* _DATA FOR THIS TASK_
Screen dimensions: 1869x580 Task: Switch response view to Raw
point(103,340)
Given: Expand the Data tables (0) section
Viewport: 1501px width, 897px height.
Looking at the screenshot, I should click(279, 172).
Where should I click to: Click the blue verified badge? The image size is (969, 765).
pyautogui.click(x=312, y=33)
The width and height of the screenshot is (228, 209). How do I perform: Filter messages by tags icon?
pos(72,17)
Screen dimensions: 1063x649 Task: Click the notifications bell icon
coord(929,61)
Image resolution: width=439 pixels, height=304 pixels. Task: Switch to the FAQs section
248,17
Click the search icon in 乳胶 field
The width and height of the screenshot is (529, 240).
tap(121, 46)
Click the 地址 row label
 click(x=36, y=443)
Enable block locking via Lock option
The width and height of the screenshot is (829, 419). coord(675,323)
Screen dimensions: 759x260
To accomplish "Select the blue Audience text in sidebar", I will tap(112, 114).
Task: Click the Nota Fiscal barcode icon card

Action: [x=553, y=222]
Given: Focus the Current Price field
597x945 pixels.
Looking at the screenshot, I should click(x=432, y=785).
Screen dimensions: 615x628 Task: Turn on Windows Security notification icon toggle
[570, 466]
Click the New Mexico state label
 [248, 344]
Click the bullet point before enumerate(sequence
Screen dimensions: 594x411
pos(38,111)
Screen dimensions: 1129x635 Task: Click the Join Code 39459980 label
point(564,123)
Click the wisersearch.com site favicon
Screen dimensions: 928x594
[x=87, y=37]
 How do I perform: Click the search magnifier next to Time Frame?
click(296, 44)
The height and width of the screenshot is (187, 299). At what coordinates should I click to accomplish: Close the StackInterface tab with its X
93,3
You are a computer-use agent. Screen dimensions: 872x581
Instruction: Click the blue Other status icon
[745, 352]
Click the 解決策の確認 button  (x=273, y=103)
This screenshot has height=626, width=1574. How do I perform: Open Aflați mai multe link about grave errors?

* _WHAT YOU SHOULD DO_
Reproduce all of the records above, swapping each "Task" for "Goal" and leaving everything else unchanged.

* _RESPONSE_
Screen dimensions: 1869x580 Goal: Switch response view to Raw
point(103,340)
Given: Expand the Data tables (0) section
Viewport: 1501px width, 897px height.
Looking at the screenshot, I should click(279, 172).
Where should I click to: Click the blue verified badge? The image size is (969, 765).
pyautogui.click(x=312, y=33)
The width and height of the screenshot is (228, 209). How do I perform: Filter messages by tags icon?
pos(72,17)
Screen dimensions: 1063x649 Goal: Click the notifications bell icon
coord(929,61)
Image resolution: width=439 pixels, height=304 pixels. Goal: Switch to the FAQs section
248,17
Click the search icon in 乳胶 field
The width and height of the screenshot is (529, 240).
tap(121, 46)
Click the 地址 row label
 click(x=36, y=443)
Enable block locking via Lock option
The width and height of the screenshot is (829, 419). coord(675,323)
Screen dimensions: 759x260
To accomplish "Select the blue Audience text in sidebar", I will tap(112, 114).
Goal: Click the Nota Fiscal barcode icon card

Action: [x=553, y=222]
Given: Focus the Current Price field
597x945 pixels.
Looking at the screenshot, I should click(x=432, y=785).
Screen dimensions: 615x628 Goal: Turn on Windows Security notification icon toggle
[570, 466]
Click the New Mexico state label
 [248, 344]
Click the bullet point before enumerate(sequence
Screen dimensions: 594x411
pos(38,111)
Screen dimensions: 1129x635 Goal: Click the Join Code 39459980 label
point(564,123)
Click the wisersearch.com site favicon
Screen dimensions: 928x594
[x=87, y=37]
 How do I perform: Click the search magnifier next to Time Frame?
click(296, 44)
The height and width of the screenshot is (187, 299). At what coordinates should I click to accomplish: Close the StackInterface tab with its X
93,3
You are a computer-use agent. Screen dimensions: 872x581
Instruction: Click the blue Other status icon
[745, 352]
Click the 解決策の確認 button  (x=273, y=103)
This screenshot has height=626, width=1574. How do I perform: Open Aflați mai multe link about grave errors?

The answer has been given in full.